Your assignment: Starting at the first line of the data, please print exactly those lines through the one that holds "Given: Tap the flame streak icon", omitting every picture.

....................

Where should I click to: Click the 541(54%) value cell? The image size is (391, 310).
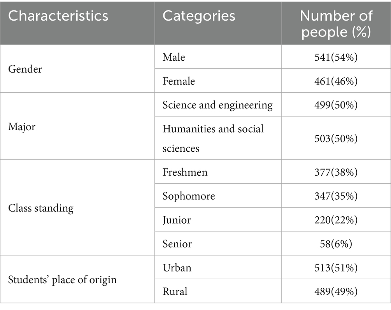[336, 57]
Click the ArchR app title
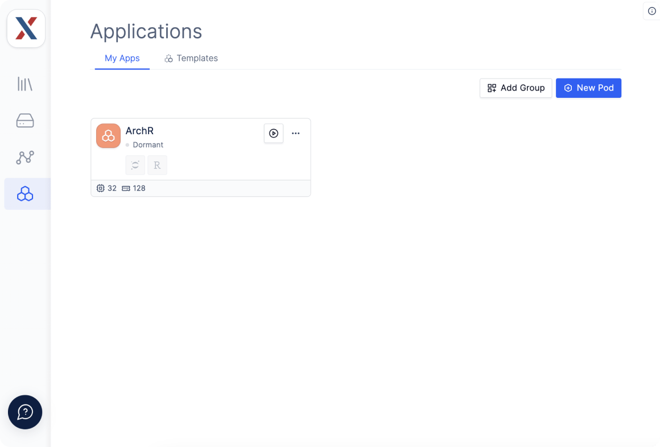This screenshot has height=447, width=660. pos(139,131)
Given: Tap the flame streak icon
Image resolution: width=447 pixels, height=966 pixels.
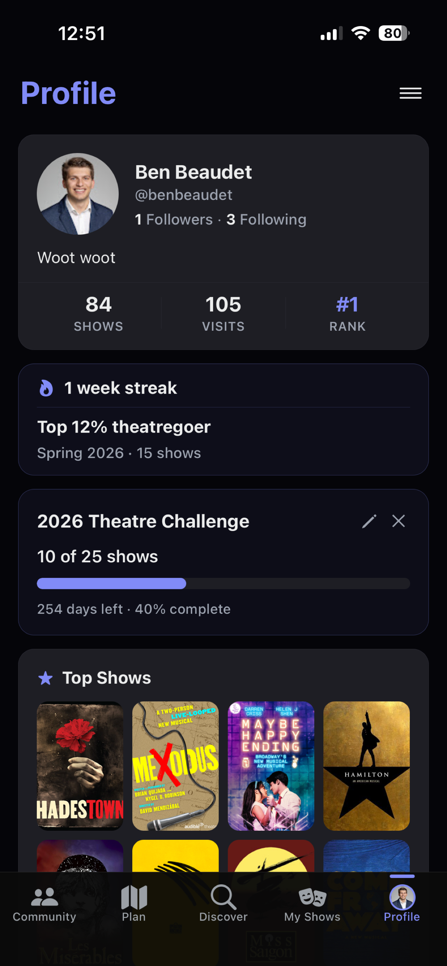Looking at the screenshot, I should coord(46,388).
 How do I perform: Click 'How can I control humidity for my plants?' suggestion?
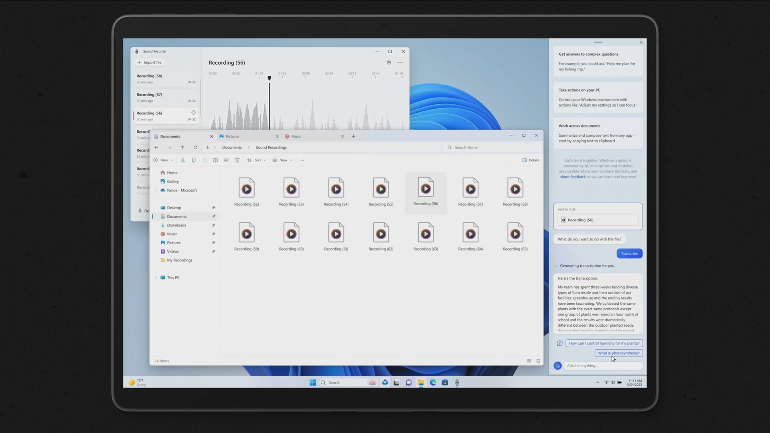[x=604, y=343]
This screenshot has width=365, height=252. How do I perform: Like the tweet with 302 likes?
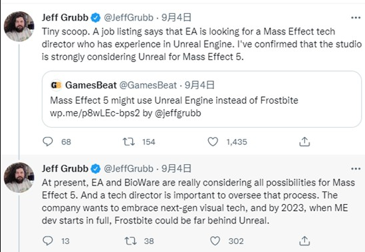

....................

Exercise output:
Where should I click to: Click the 541(54%) value cell? The image size is (391, 310).
[336, 57]
Click the ArchR app title
This screenshot has height=447, width=660. pos(139,131)
Given: Tap the flame streak icon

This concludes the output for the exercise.